* Challenge:
Reproduce the entries below word for word, from the first line through the line containing "Action: (x=308, y=103)", inclusive.

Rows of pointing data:
§ §
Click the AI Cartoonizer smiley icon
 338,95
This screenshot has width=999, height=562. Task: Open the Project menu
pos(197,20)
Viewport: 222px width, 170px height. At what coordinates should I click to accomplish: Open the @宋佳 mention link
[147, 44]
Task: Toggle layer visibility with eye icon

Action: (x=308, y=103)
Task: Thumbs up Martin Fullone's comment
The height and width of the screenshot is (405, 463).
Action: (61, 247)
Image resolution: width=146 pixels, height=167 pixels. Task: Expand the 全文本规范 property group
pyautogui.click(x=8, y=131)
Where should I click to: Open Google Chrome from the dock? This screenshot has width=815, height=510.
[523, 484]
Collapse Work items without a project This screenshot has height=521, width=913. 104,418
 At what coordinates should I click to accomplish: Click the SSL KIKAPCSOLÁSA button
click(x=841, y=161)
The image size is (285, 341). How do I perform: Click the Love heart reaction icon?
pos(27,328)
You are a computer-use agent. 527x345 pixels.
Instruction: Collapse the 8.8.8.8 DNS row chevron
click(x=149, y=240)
§ §
* The solution:
Click the AI Cartoonizer smiley icon
 338,95
This screenshot has width=999, height=562. Task: Open the Project menu
pos(197,20)
Viewport: 222px width, 170px height. At what coordinates should I click to accomplish: Open the @宋佳 mention link
[147, 44]
Task: Toggle layer visibility with eye icon

Action: (x=308, y=103)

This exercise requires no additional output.